• PASSAGE:
On the capacity front, I think your caution is very well founded. Since their
commercial release 25 years ago, lithium ion batteries have only increased in
energy density by like 2.5x. The vast improvement in battery life of
electronics has come from the electronics, not from the batteries. And lithium
ion is already near (within an order of magnitude) of its ultimate theoretical
potential. Future progress here is going to get harder and harder. No battery
expert I know expects future progress to be as fast as past progress.

However, on the cost front, I think there's less reason to be pessimistic.
Here the limit is more economics, and less physics. As the scale of production
has risen, costs have fallen substantially over the past couple decades. And
over the next few years, world lithium ion production is set to triple again
with the Gigafactory and others coming online. How much cost savings this
brings is uncertain, but there's no theoretical reason that greater automation
and scale won't continue to push costs down.

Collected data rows
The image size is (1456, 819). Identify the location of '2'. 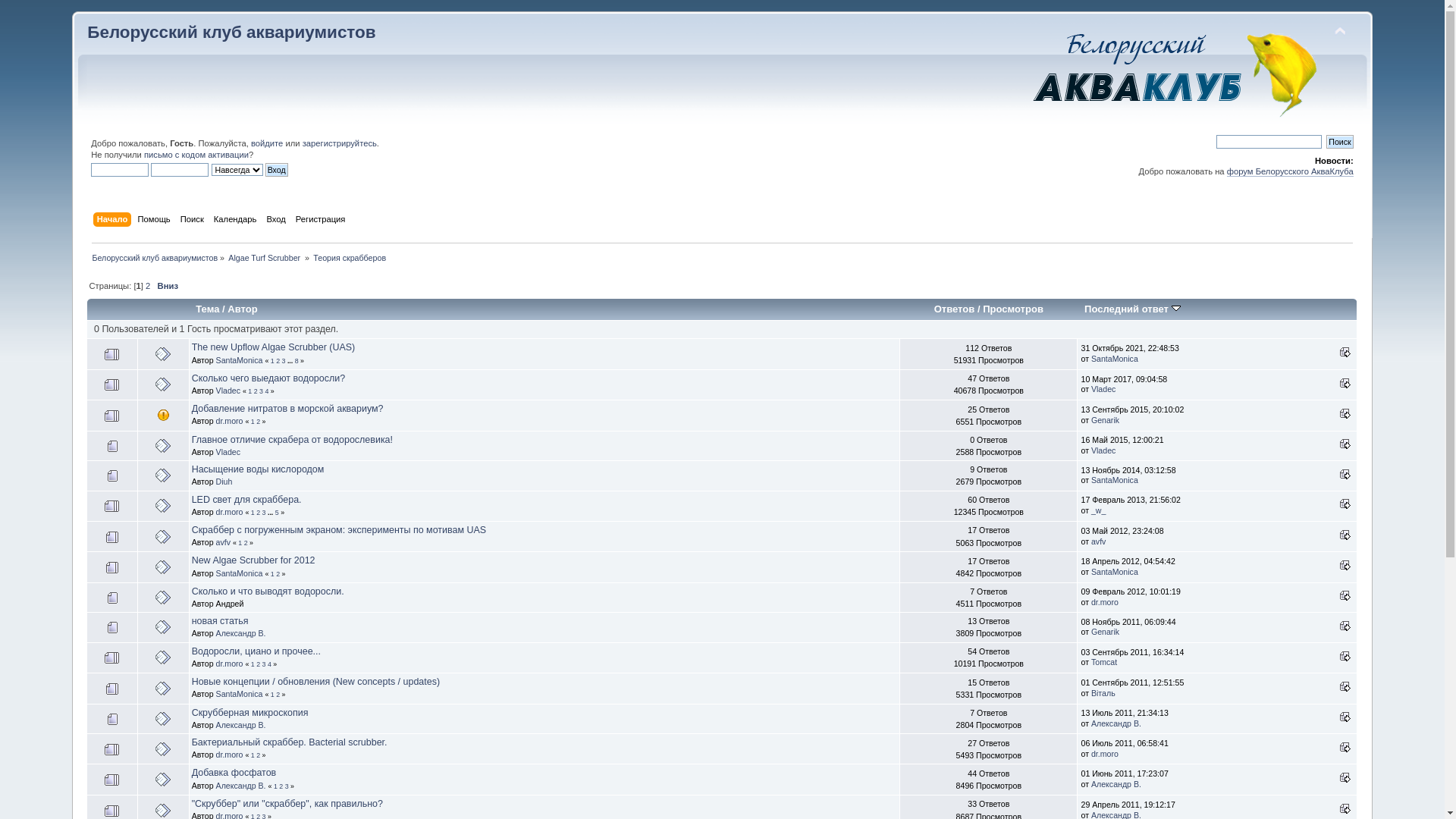
(258, 421).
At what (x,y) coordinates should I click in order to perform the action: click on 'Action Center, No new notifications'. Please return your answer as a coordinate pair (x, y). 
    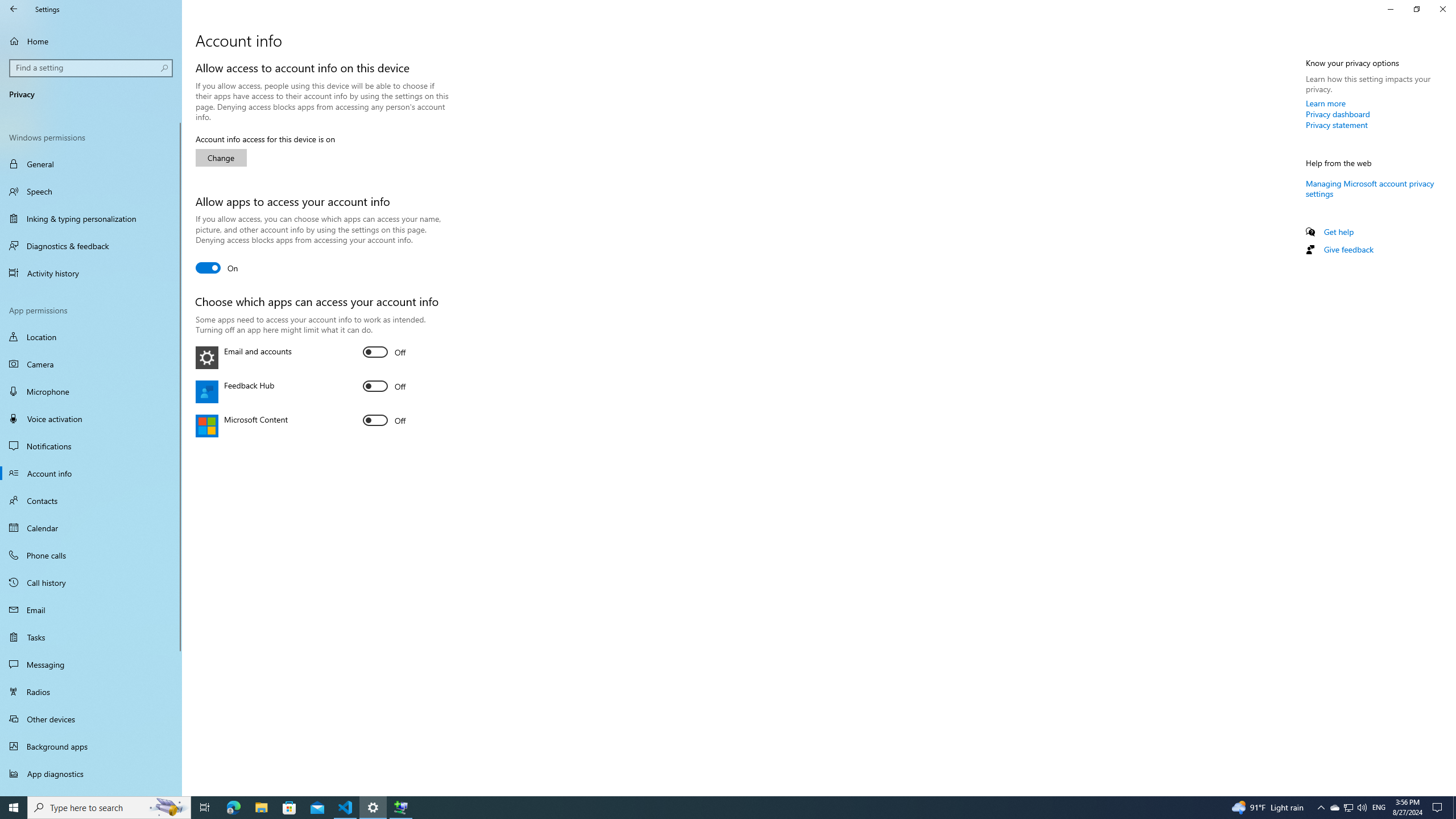
    Looking at the image, I should click on (1439, 806).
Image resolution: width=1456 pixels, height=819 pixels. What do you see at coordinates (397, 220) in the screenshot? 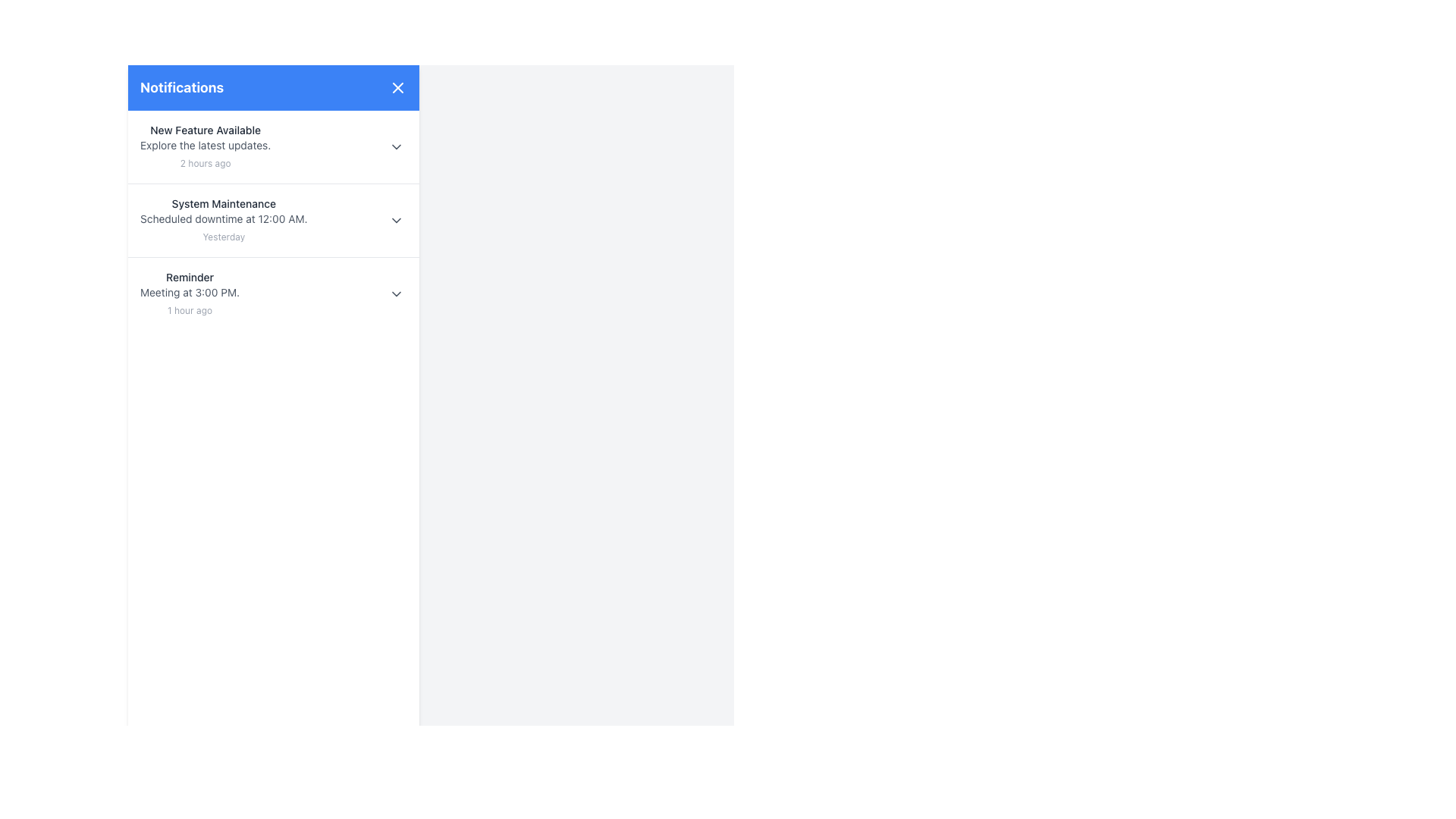
I see `the chevron-shaped down arrow icon located at the right end of the 'System Maintenance' notification entry` at bounding box center [397, 220].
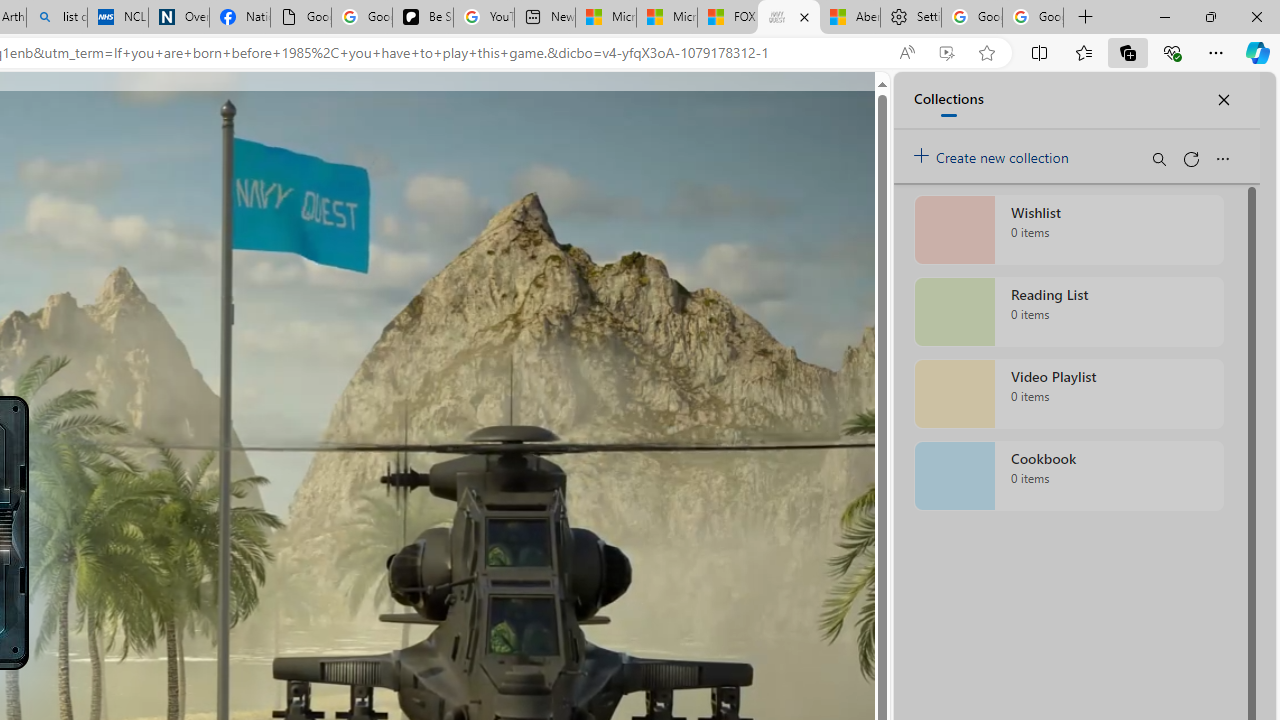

• EXERCISE REQUIREMENTS: In the battery passage, by how much has the energy density of lithium ion batteries increased since their commercial release? These rows come from a separate source, not from the battery passage.

• WRITTEN SOLUTION: About 2.5 times.